Here, Dr. Filarsky's § 1132(a)(3) claim duplicates his claim for benefits under § 1132(a)(1)(B). All of the allegations in the operative complaint supporting Dr. Filarsky's claim for equitable relief are grounded in LINA's denial of his disability payments. See id. To the extent Dr. Filarsky positions his claim for equitable relief as a breach of fiduciary duty, his claim for equitable relief is also not permissible. E.g., Wise v. Verizon Commc'ns, Inc. , 600 F.3d 1180, 1190 (9th Cir. 2010) ("Because removal of the ERISA fiduciary is an available remedy under §§ 1109(a) and 1132(a)(2), Wise may not resort to this equitable catchall provision to seek the same relief.") Even so, Dr. Filarsky's breach of fiduciary duty theory is grounded in LINA's refusal to pay benefits. (See Dkt. No. 1, ¶ 24.) Dr. Filarsky's claim for equitable relief is therefore denied.
The Court declines to consider Dr. Filarsky's "surcharge" argument, as it was raised for the first time in his reply brief. See FT Travel-New York, LLC v. Your Travel Center, Inc. , 112 F. Supp. 3d 1063, 1079 (C.D. Cal. 2015) (collecting cases).

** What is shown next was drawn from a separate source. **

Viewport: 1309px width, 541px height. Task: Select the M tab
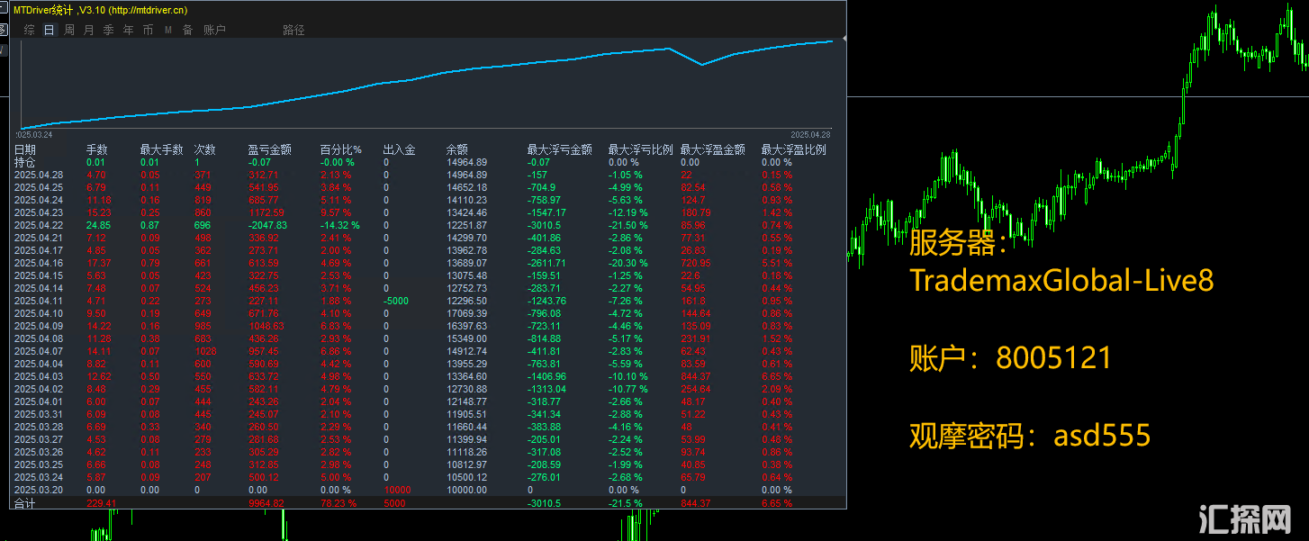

For the foregoing reasons the Court finds that LINA wrongfully determined that Dr. Filarsky was not disabled under the Policy. The Court further holds that Dr. Filarsky is owed damages but no equitable relief. The Court therefore GRANTS IN PART AND DENIES IN PART Dr. Filarsky's motion for judgment and DENIES LINA's motion for judgment. The parties are directed to meet and confer and jointly submit by March 1, 2019 either (i) a statement describing an agreed-upon amount of disability payments Dr. Filarsky is owed or (ii) a statement indicating the parties were unable to agree on the amount of payments Dr. Filarsky is owed. If necessary, the Court will issue an order directing the parties to submit supplemental briefing.